With regard to due process, the plaintiffs first argue that the application of the statute to their activities should be rejected under the vagueness doctrine. There is nothing here, however, that is vague. The board has specifically interpreted the word "plumbing" in § 20-330 (3) to include the plaintiffs' actions in removing and replacing a toilet. The board had previously concluded that the "Home Depot" installers were engaged in plumbing when they removed a toilet. The plaintiffs failed to prove that they had inadequate notice of what was prohibited or that they were the victims of arbitrary and discriminatory enforcement. Connecticut Building Wrecking Co. v. Carothers, 218 Conn. 580, 591 (1991); Packer v. Board of Education, 246 Conn. 89, 109 (1998).
The second due process claim made is that the plaintiffs' livelihood is being unfairly deprived.

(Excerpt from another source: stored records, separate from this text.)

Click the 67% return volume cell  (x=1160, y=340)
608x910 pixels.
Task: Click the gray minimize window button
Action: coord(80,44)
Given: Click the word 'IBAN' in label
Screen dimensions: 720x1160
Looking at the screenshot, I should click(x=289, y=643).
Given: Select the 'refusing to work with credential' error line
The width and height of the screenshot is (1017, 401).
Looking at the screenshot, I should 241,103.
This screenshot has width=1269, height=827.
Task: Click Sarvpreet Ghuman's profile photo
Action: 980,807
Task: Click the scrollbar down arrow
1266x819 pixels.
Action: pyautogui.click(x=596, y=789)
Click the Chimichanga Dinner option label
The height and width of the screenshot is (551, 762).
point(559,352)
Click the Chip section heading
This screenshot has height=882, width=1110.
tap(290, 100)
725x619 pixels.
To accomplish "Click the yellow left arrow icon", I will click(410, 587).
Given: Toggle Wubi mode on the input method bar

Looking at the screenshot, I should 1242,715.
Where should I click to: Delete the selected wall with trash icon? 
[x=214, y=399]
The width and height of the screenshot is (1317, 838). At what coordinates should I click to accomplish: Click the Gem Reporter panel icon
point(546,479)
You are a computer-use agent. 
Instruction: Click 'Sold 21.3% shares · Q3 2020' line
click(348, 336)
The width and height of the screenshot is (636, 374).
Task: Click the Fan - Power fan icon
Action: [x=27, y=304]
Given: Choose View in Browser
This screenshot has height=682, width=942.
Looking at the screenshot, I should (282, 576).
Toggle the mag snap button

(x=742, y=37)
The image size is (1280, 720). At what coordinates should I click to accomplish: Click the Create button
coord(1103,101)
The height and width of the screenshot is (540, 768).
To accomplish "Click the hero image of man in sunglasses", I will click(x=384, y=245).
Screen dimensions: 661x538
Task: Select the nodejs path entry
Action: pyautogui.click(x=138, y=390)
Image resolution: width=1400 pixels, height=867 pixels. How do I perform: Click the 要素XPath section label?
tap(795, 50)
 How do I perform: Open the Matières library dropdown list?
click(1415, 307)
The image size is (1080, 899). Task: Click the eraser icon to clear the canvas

The state may, however, under its police power enforce licensing laws to protect public health and safety. See Oppelt v. Mayo, 26 Conn. Sup. 329, 331 (1966): "It is too well known to require any discussion that the right to engage in any lawful occupation may be qualified or restricted under the police power of the state. Where the public interest may be adversely or injuriously affected by incompetent or unreliable persons engaging in a particular occupation, the state may require one who intends to engage in such occupation to exhibit his qualifications and obtain a license attesting to his skill and character. By the great weight of authority, plumbing is such an occupation."
Similar statements may be found in other cases to consider the requirement of a plumbing license. In Bob Rosen Water Conditioning Co. v. Bismarck, supra, 181 N.W.2d 725, the court recognized that an "attempt to extend the authority of the police power of the State to the replacement of a faucet would make the plumbing law, when so applied, unreasonable and arbitrary. To avoid infringement of constitutional rights, the exercise of the police power must be limited to those acts which may be reasonably construed as expedient and necessary for the protection of public health, public safety, public morals, or public welfare." Here, the court concluded that there was a safety issue with the improper installation of water softeners. See also People ex rel. Lumpkin v. Cassidy, 703 N.E.2d 1, 5 (Ill. 1998) (constitutionality of requiring licensed plumber for installation of lawn sprinkler system).
As regards the attempted regulatory action in this case, our Supreme Court has stated that § 20-330 (3) is part of a system of licensing designed to protect the public health and should be afforded a liberal construction. Hartford Hospital v. Department of Consumer Protection, 243 Conn. 709, 719-20 (1998). The record indicates that a mistaken removal and replacement of the toilet might cause property damage related to flooding or sanitation. That is why the installer tests to make sure there are no leaks. (ROR, Item 19, p. 16.) "Proper sanitation is a matter of public concern and is related to public health and welfare."Bob Rosen Water Conditioning Co. v. Bismarck, supra, 181 N.W.2d 725. The corporate plaintiff has a training program for unlicensed technicians, (ROR, Item 19, p. 12), but the state may decide that its own licensing specifications should govern, not the company's. Under these circumstances, there is no violation of due process.
The court notes, as an example of the problem before the board, that a large property damage claim for flooding did result in another instance where a Roto Rooter company removed a toilet during the servicing of drains. Plut v. Fireman's Fund Ins. Co., 102 Cal.Rptr.2d 36 (Cal.App. 2nd Dist. 2000), petition for review denied, 2001 Cal. Lexis 971 (Cal. 2001).
The board's decision was not unreasonable, arbitrary, illegal or an abuse of discretion. Therefore, the plaintiffs' appeal is dismissed.